**The problem**
With all pictures omitted, return verbatim the lines from the beginning of the records below through the line containing "The image size is (1316, 906).".

**Input data**
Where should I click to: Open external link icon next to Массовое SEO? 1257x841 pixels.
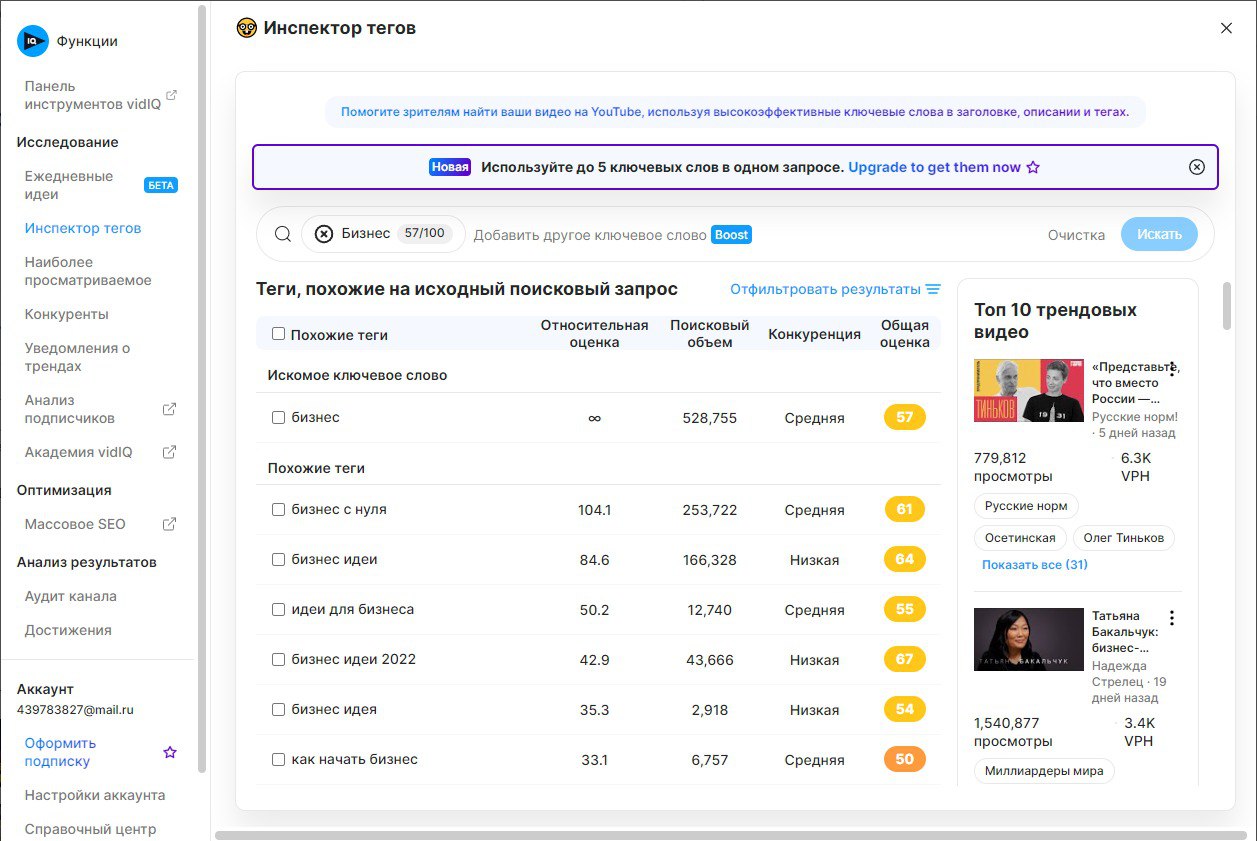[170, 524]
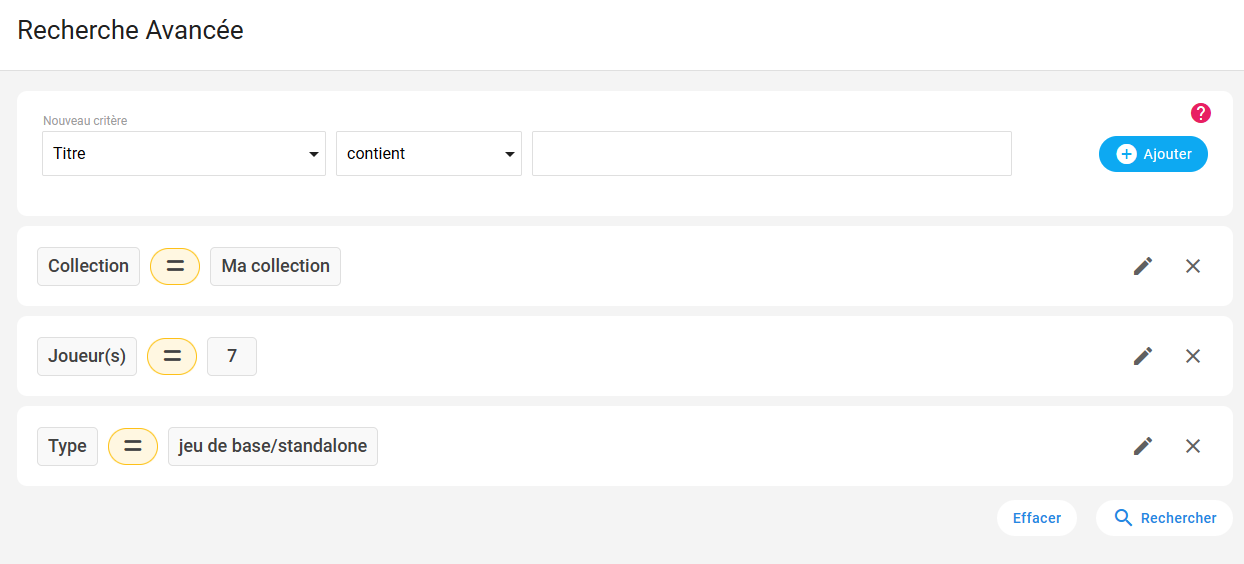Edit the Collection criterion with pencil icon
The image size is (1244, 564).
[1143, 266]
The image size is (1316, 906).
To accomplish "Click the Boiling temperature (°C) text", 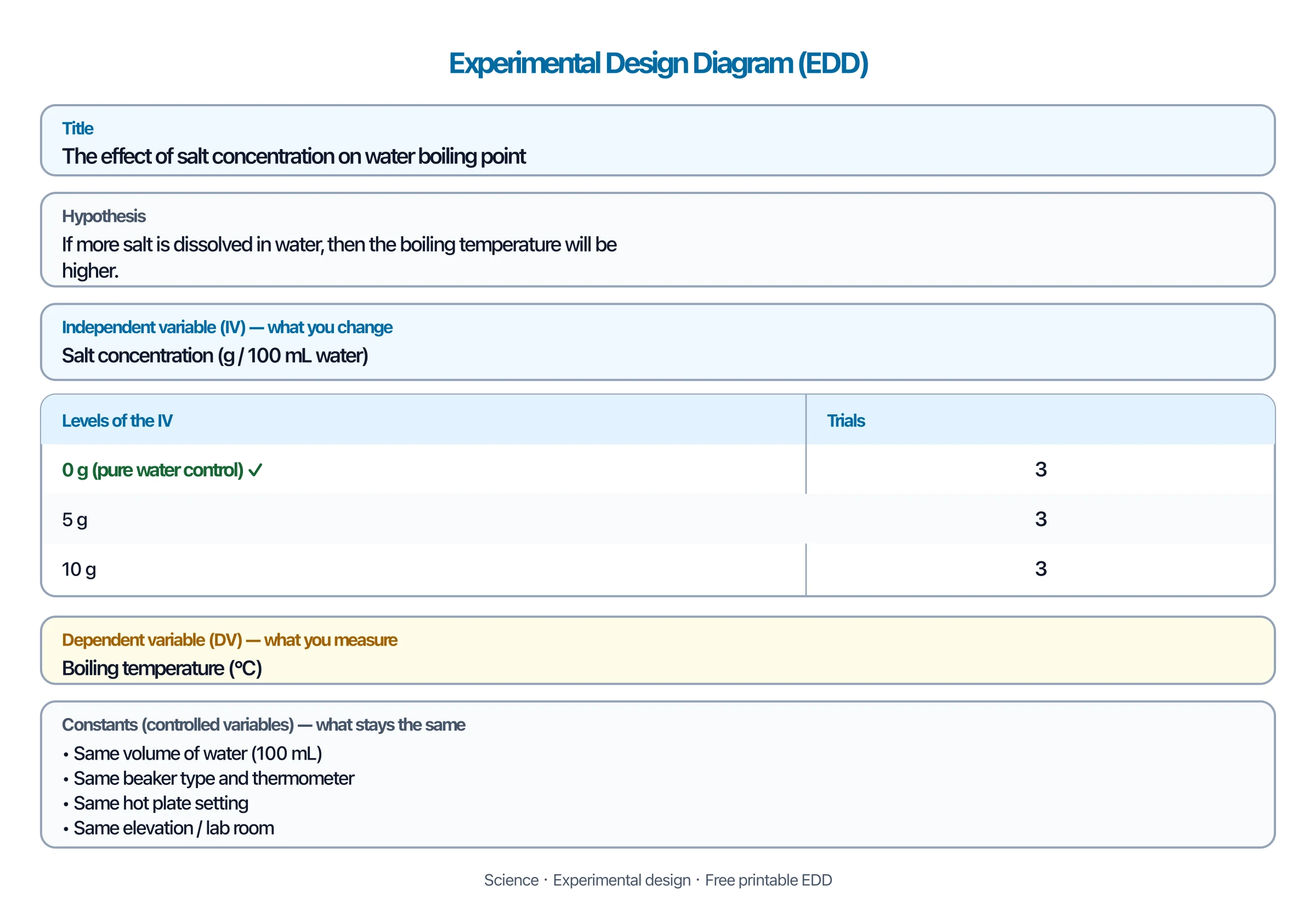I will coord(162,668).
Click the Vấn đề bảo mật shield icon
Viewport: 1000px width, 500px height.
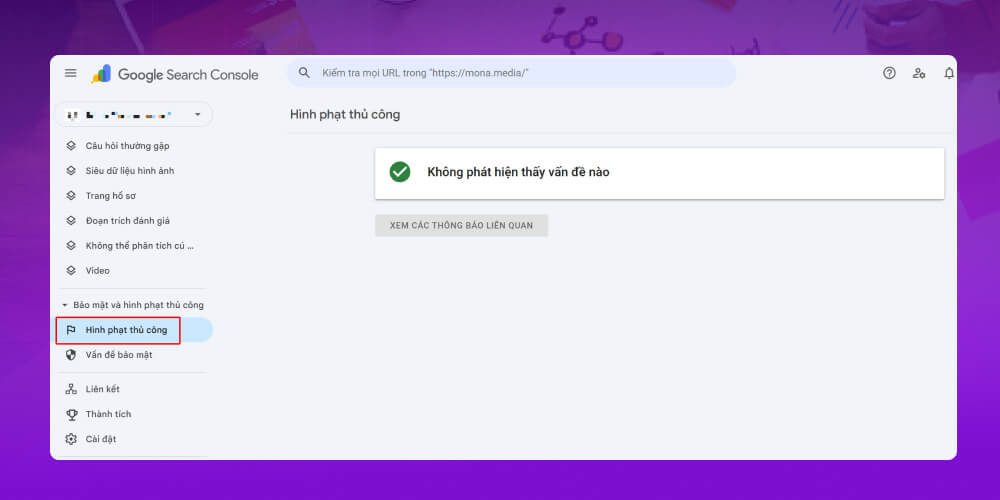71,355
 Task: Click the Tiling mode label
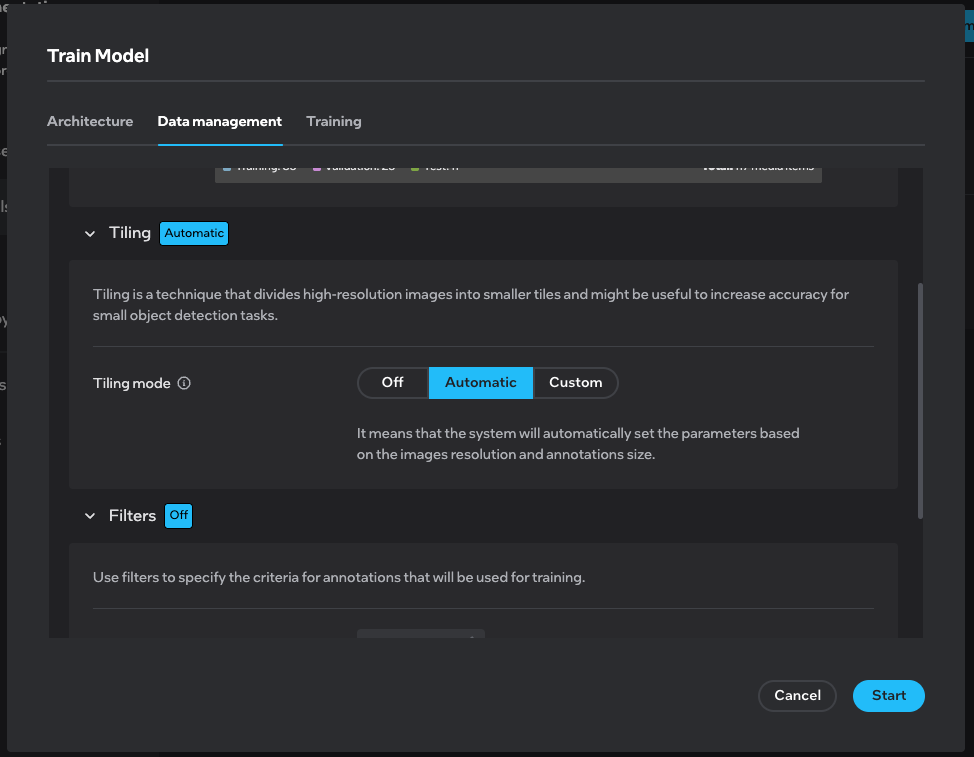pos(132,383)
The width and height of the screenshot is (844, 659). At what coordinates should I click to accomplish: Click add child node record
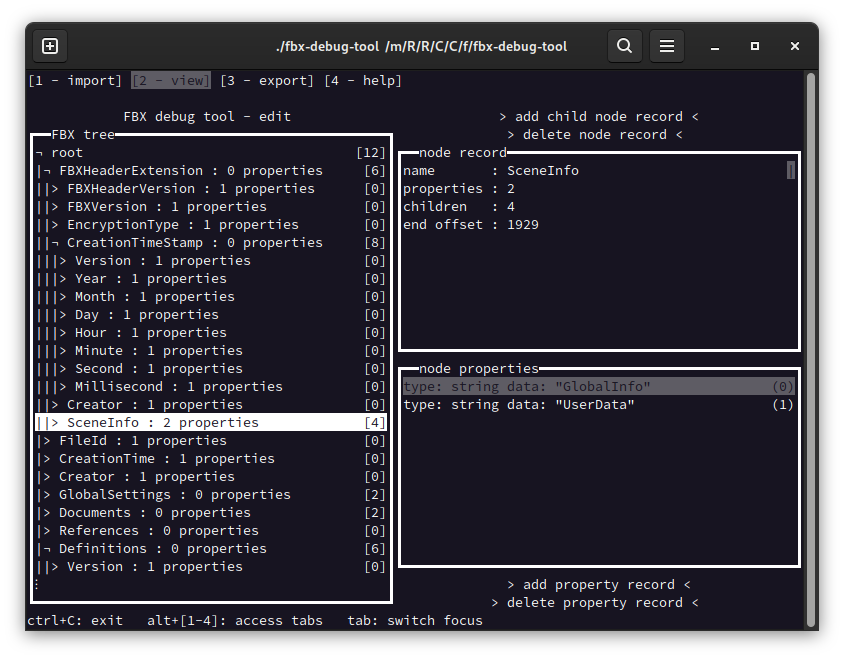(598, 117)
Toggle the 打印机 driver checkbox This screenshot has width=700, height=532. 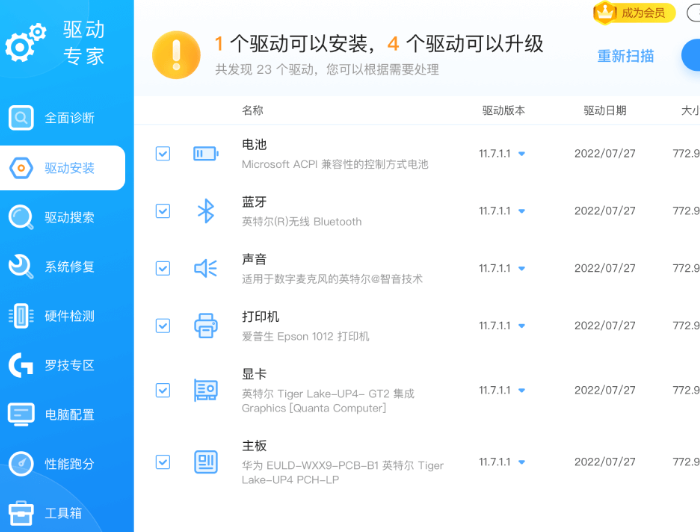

**Response box**
Where should I click to: Open external link icon next to Массовое SEO? 1257x841 pixels.
[170, 524]
Edit the Collection criterion with pencil icon
The image size is (1244, 564).
[1143, 266]
The image size is (1316, 906).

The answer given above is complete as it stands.